We are a curious faith. Freedom and tolerance have been central to our tradition at least since the Reformation. The psychological characteristics and values of people drawn to our ranks suggest openness is a compelling characteristic, even if we do not always live our values of tolerance, acceptance, and respect as well as we might. We acknowledge that our perspective is limited, that we could be wrong, that we live in the midst of uncertainties, yet we are ever open to new insights.
We are a reasonable faith. We do not ask people to check their rationality at the door, and we encourage the practice of disciplined inquiry toward personal and societal assumptions. We challenge idolatries, especially our own. We are positive toward the findings of science, while questioning the values that at times motivate choices in that area, as in every other.

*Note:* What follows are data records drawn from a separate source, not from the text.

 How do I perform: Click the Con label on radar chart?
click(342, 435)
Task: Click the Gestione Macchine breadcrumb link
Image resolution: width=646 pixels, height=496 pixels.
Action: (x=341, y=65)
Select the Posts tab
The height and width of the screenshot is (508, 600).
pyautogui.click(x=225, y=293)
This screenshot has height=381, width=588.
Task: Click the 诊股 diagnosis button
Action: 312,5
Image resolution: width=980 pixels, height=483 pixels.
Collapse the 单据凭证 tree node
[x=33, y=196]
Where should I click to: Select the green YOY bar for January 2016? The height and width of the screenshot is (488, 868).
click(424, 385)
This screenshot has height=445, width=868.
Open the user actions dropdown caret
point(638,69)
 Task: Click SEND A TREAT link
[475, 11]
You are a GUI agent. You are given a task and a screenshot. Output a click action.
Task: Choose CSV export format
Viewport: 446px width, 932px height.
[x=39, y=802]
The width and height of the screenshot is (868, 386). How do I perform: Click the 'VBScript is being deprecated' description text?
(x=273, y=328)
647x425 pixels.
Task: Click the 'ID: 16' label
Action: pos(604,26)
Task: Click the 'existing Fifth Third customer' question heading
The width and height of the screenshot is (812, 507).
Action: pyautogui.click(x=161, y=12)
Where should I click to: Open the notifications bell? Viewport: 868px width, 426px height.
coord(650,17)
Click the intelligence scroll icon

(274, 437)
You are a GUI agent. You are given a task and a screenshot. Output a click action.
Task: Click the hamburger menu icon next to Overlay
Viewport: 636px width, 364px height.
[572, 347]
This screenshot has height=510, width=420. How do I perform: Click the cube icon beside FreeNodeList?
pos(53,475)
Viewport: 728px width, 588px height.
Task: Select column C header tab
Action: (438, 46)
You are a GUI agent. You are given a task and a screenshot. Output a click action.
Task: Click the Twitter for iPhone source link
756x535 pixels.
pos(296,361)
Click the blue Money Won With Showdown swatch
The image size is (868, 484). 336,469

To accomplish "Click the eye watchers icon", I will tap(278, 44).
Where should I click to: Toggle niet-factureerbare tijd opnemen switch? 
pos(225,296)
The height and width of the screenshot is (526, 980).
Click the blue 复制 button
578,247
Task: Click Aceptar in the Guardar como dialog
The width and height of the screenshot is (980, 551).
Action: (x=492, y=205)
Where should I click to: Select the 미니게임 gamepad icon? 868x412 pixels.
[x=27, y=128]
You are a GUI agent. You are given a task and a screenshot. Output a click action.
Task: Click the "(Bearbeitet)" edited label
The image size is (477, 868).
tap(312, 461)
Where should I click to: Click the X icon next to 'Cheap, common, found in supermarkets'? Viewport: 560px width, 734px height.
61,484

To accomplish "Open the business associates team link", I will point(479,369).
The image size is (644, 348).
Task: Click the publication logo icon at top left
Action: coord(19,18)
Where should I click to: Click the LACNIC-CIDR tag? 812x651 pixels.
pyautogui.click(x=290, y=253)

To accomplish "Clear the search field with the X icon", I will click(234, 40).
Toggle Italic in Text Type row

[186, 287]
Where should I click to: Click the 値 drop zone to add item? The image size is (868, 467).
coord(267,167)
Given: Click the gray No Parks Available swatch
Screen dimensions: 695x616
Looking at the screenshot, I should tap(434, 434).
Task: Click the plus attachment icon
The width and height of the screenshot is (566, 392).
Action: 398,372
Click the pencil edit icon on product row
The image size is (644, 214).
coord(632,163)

We are a hopeful faith. We are a faith of possibilities, aspiring to be (though we often fall short) a transformative faith, a justice-seeking faith. We would create a space for the realisation of possibility, whether we call it the “commonwealth of God” or the “Beloved Community.”
Nearly 20 years have passed since the commission’s report. For a living tradition, that is a lifetime. Today’s sermon is the first in a series of three. My third sermon will address the commission’s latest report on who we are today and what vision pulls us further into our faith without certainty.
But next week I will share how we came to determine our mission and purposes as a living tradition.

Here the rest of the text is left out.